Tuesday, September 28, 2010

THE 100th POST!!

It cracks me up to label this post, the 100th post, because IRONICALLY, today I planned to talk about SuPeRsTiTiOn!!!!

According to www.dictionary.com,
Superstition:
–noun
1. a belief or notion, not based on reason or knowledge, in or of the ominous significance of a particular thing, circumstance, occurrence, proceeding, or the like.
2. a system or collection of such beliefs.
3. a custom or act based on such a belief.
4. irrational fear of what is unknown or mysterious, esp. in connection with religion.
5. any blindly accepted belief or notion.

I didn't realize that I held so many superstitions until last week when my overly obsessed brain could not concentrate and much else but baby making. Since I had to give myself shots, I was constantly thinking about babies. Here are a few of my thoughts:

"Omigosh, I only have insurance until September 30. This will be our last chance to do fertility treatments, because I won't be able to afford the cost. I have too much riding on this one month, it probably won't happen."

"I am thinking about this too much, nothing is going to happen when I can't relax."

"I have told way too many people about this being our last month and about the 3 follicles, there is no way the universe will let me be pregnant now, I am always disappointing someone."

"I set myself up for failure all the time. I shouldn't have told anyone that I am giving myself shots, now they won't work."

"Oh, I gave myself the last shot on the full moon, surely I will be pregnant, now."

"I will be able to test on the 10th anniversary date of my mom's death. Is that a good omen or bad omen? She died on Friday the 13th, so it has to be a bad omen."

"This is the 100th post, I better save it for the day I test for pregnancy, because then I will be pregnant for sure!"

"I didn't save the 100th post for pregnancy, so now I am not going to be pregnant."

Last week when I was so overwhelmed, I told my hubby that I just didn't even want to try because I wanted so badly to be a mother that I just knew that there was no way I was ever going to get pregnant. He looked me dead in the face and said, "There is something physiologically wrong with you and that is why you are taking medicine to try to correct it. No amount of superstition is going to supersede the physical issues. If God will allow you to get pregnant this month with the use of meds then He will. If not, then it won't. But, your wanting it more than any other person has no bearing on whether or not you conceive. This irrational thinking will only drive you crazy."
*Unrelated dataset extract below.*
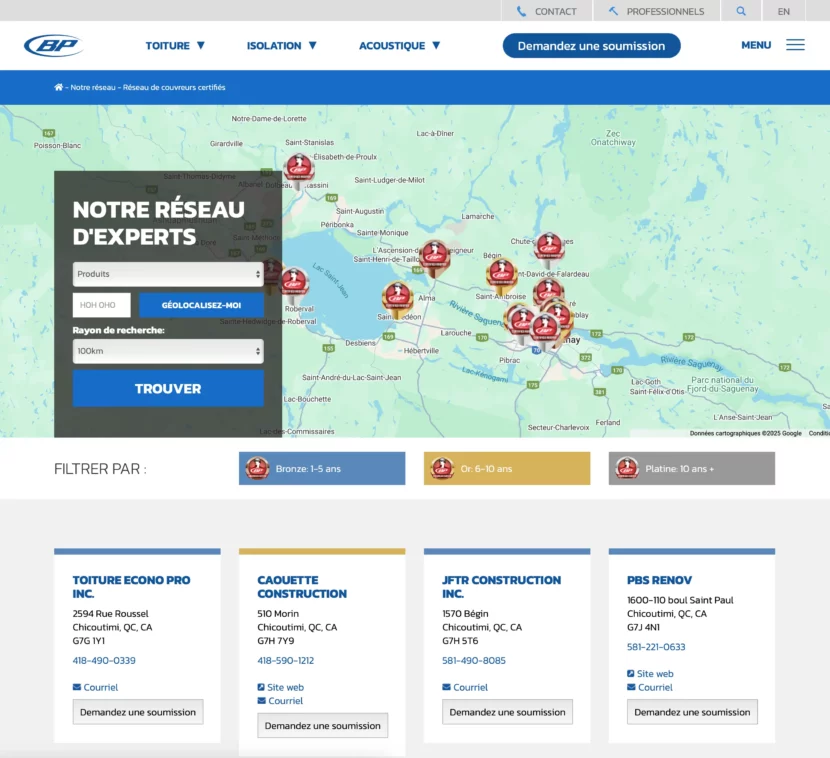Filter by Bronze: 1-5 ans
This screenshot has width=830, height=758.
[x=322, y=468]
Does a woman's brain ever stop? Does she ever get a chance to breathe? Does her husband make sense?

Yes.

When she lets God fill her with joy. When she prays for peace and for tranquility of her mind. When she sets her heart and mind solely on Him. Meditate on who HE is. The all-powerful, all-knowing, all-loving being that He is.

Father, I pray that you bring me peace of mind. Help me to see only through your eyes and not through the lens of superstition. Bring me calm and peace as I wait 11 more days to test for pregnancy. I pray for your will, your peace and your love to infiltrate my mind. I pray also for me readers to experience this as well. In Jesus' name, AMEN!

1 comment:

  1. I love this post & have thought similar things just this week....when my cycle waited several extra days before coming with a vengeance, My brain was spinning hopeful circles. lol

    Praying God will be praised regardless of outcome this month...I firmly believe God has wonderful plans for your life & family!